‘Keşke’ hissi duyduğum gün…
Bir yandan, Gazze’de 70 bine yakın Filistinli ile iki binin üzerinde kendi ordusu mensubunun ölümünün sorumlusu Netanyahu’yu, kanlı savaşa laf olsun diye karşı çıkmış muhalefet lideri Yair Lapid’i ve bu çılgınlığa sınırsız destek çıkmak amacıyla ülkesinin fakirlerinden kıskandığı kaynakları silah ve mühimmat olarak İsrail’e gönderen ABD başkanı Donald Trump’ın İsrail meclisi Knesset’teki konuşmalarını izliyorum…
Gözüm bir yandan da, üzerinde ‘Trump’ damgalı plana imzalarını koyacak 27 ülke temsilcilerinin bir türlü başlayamayan Mısır’daki toplantısında…
Üçüncü bir gözüm olsa, 750 gün boyunca pek çok Batılı ülkenin gönderdiği silah ve mühimmat sayesinde kanlı bir savaş sürdüren İsrail’in üzerlerine boşalttığı bombalarla yakınlarını kaybetmiş, meskenleri yıkılmış, uygulanan abluka yüzünden aç-bîilaç kalmış iki milyon Gazzeli’nin, nihayet gelmesine izin verilmiş kamyonlar üstünden gıda maddelerini alma çabalarını da izleyeceğim…
O manzaralar zihnimde dönüp duruyor zaten…
Zihin bu, bir yerde durmuyor ki…
Gelişmeleri izlerken, bir yandan da okuduğum iki büyük dünya savaşına dair kitaplardan, savaşların bitiminin nasıl kutlandığıyla ilgili bilgileri hatırlamaya çalışıyorum…
İki savaşta milyonlarca insan hayatını kaybetmişti. İkisinde de kaybedenler ve kazananlar çok belirgindi.
Dolayısıyla muzaffer ülkelerin bunu kutlaması çok doğaldı.
Ama öyle olmadı.
İkinci Dünya Savaşı’na katılmış Amerikalı askerlerin ülkelerine döndükleri gün, New Yorklular’ın sevinç gösterileri yaptıklarını meşhur bir fotoğraftan hatırlıyorum…
O kadar…
Savaşın iki tarafında yer alanlar, verdikleri can kayıplarını önemsediklerini gösteren anlamlı bir yas havasına bürünmüşlerdi.
Gazze’de iki yıl süren savaşı kim kazandı?
İsrail mi?
Netanyahu’ya bakarsanız, yalnızca Hamas’ı dize getirmediler, rehineleri geri aldıkları gibi nihai hedeflerine de ulaştılar…
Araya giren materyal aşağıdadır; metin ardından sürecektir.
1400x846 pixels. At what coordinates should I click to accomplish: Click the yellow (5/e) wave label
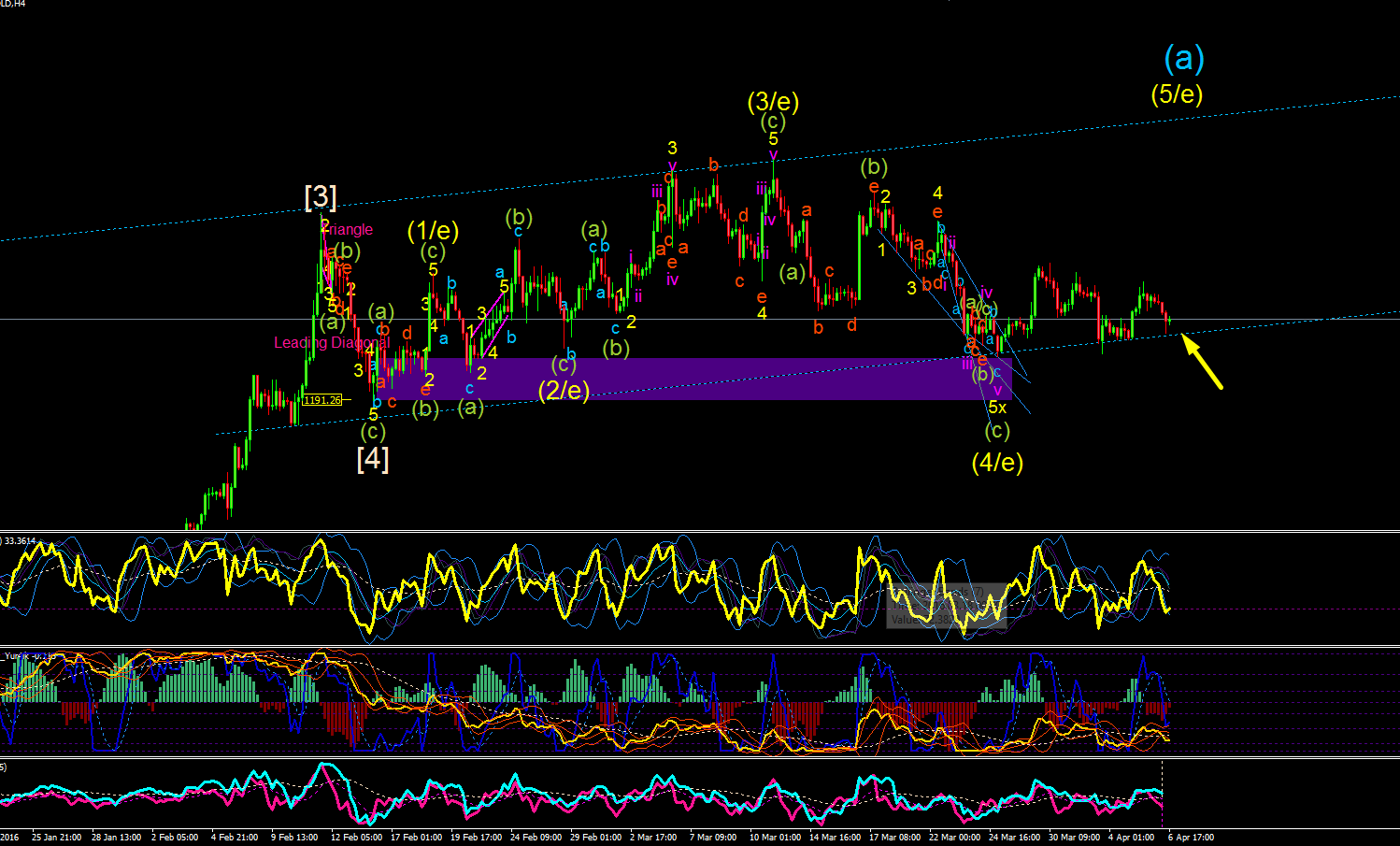point(1177,93)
Onun için bayram ediyorlar…
Oysa, 2 binden fazla İsrail askeri öldü. 75 İsrailli rehine, Netanyahu’nun çılgın savaşı sırasında Gazze’ye düşen bombalarda öldüler; dün onlardan son 32’sinin cesetlerini geri alabildi İsrail…
Trump ile yanında götürdüğü isimlerin bir saatten fazla ayakta alkışlandığı Knesset’teki kutlama oturumunda, bir kez bile, Gazze’deki insanların iki yıl boyunca maruz kaldıkları faciadan söz edilmedi.
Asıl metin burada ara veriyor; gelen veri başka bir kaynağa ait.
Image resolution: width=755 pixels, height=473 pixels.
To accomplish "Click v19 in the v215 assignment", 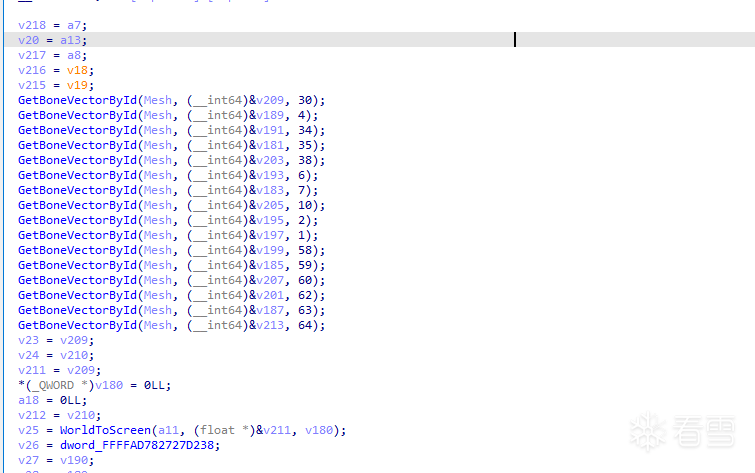I will tap(77, 85).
Ölümlerine sebep oldukları 70 bine yakın -internet ansiklopedisi Wikipedia’ya göre 70 binden de fazla- Filistinli yok hükmündeydi Trump ve kadrosu ile Netanyahu ve Knesset üyeleri için…
[Haklarını yemeyeyim: Trump konuşmasına başlayınca, New York Times’ın ‘solcu’ olduklarını belirttiği iki milletvekili “Filistin’i tanıyın” pankartı açtı. Güvenlik derhal devreye girip onları salondan çıkardı.]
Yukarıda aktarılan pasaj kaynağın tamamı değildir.